Additionally, if the REST API is getting in the way of debugging things, there’s likely something wrong or missing in that picture. I don’t believe having that added abstraction layer intrinsically makes debugging harder. When I work with large, n-tier systems, I like to make sure I have a distributed logging context. Perhaps when a user initiates a request, generate a GUID for that request and log the username of that user and the request they made. Then, pass that GUID on as your application talks to other systems. With proper log aggregation and indexing, you can query your entire platform for the user reporting the issue, and have visibility into all of their actions and they trickle through the system to quickly identify where things went wrong. Again, it’s a more complicated architecture, so you should probably have more complicated infrastructure in place to facilitate supporting that architecture.

Sources:
http://alistair.cockburn.us/Hexagonal+architecture
https://github.com/brettwooldridge/HikariCP/wiki/About-Pool-Sizing

If I understand correctly what a DBAL is, then the answer is that a REST interface allows you to use any language for its clients, while a DBAL is a library that allows you to use a single language for its clients.

This, in turn, can be an advantage for a company where there are many development teams and not all of them are proficient in the same language. Allowing their software to query directly the DB would be equivalent in functionality, but as you say “better to expose a limited REST API than the full DB”.
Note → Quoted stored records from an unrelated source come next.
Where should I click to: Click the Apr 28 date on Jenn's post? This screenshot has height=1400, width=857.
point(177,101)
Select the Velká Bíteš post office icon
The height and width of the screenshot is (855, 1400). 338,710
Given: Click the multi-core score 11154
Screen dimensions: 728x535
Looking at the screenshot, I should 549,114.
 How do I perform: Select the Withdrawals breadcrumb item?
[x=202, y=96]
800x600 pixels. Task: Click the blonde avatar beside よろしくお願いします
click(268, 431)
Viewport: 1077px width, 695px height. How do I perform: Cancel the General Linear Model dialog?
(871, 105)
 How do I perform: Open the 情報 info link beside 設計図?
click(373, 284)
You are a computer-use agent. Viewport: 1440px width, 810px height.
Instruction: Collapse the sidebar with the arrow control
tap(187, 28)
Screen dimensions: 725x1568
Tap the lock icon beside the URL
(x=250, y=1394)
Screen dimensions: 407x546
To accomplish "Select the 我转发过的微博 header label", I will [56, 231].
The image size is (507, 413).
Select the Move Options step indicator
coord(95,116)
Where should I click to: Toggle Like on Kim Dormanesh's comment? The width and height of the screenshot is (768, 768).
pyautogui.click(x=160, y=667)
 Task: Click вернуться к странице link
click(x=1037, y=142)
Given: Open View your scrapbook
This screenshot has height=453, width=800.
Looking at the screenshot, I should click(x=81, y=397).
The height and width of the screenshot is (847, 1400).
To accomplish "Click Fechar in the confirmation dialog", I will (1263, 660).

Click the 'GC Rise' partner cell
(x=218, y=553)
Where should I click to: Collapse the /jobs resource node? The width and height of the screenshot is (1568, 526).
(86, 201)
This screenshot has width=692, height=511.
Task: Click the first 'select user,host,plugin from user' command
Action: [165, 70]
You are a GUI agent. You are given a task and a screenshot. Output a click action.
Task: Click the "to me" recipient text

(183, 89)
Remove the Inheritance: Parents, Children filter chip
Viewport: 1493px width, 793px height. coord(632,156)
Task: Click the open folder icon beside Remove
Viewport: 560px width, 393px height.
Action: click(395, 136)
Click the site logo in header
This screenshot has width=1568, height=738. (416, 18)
In more abstract terms, you yourself are answering the question:

So it’s an extra layer of indirection that slows down the diagnostic process

… since there is this famous aphorism that states: “All problems in computer science can be solved by another level of indirection”. 🙂

Just because you’re inside the same company doesn’t mean you should expose everything to everyone. REST APIs are a way to define a limited consumer/provider relationship between teams in a company, with a clear contract. Amazon has been a pioneer in this form of organization.

APIs also provide a layer of abstraction, allowing you to use a specific set of idioms — you don’t necessarily want to talk to your consumers in the same terms that are used in your database. You also don’t necessarily want to talk to each consumer the same way.

You are thinking that REST is for database queries and it is not. REST represents the state of something at the moment. Using REST changes or retrieves a representation but that is all. If that state becomes available by database, it doesn’t matter and no one cares because HOW that representation comes to be is not part of REST and neither are database queries.

DBAL is concerned only about accessing data, but in most applications, you aren’t only concerned about accessing data, but also performing all the side effects of an operation.

For example, an ecommerce system. When an order comes into the system, you’d want to deliver an email to the customer for their receipt, you’d want to connect to your accounting system to update the balance sheet, you’d want to connect to the payment processor to process credit card, you’d want to submit the order details to fraud detection service to verify if a card payment is likely to become a chargeback (common in fraudulent orders), you’d want to connect to the warehouse system to dispatch the order, you’d want to connect to your own suppliers to order more inventories when your supplies are running low, you’d want to run a machine learning algorithms to provide a cross selling product recommendations, you’d want to connect to your CRM to raise a flag about orders that failed, you’d want to log the order to your analytic service for reporting and alerting, etc, etc, etc.

Most of these operations need to be done on a trusted system, i.e. on the server, and these side operations are not database related and are often too complex to develop on the DBAL layer.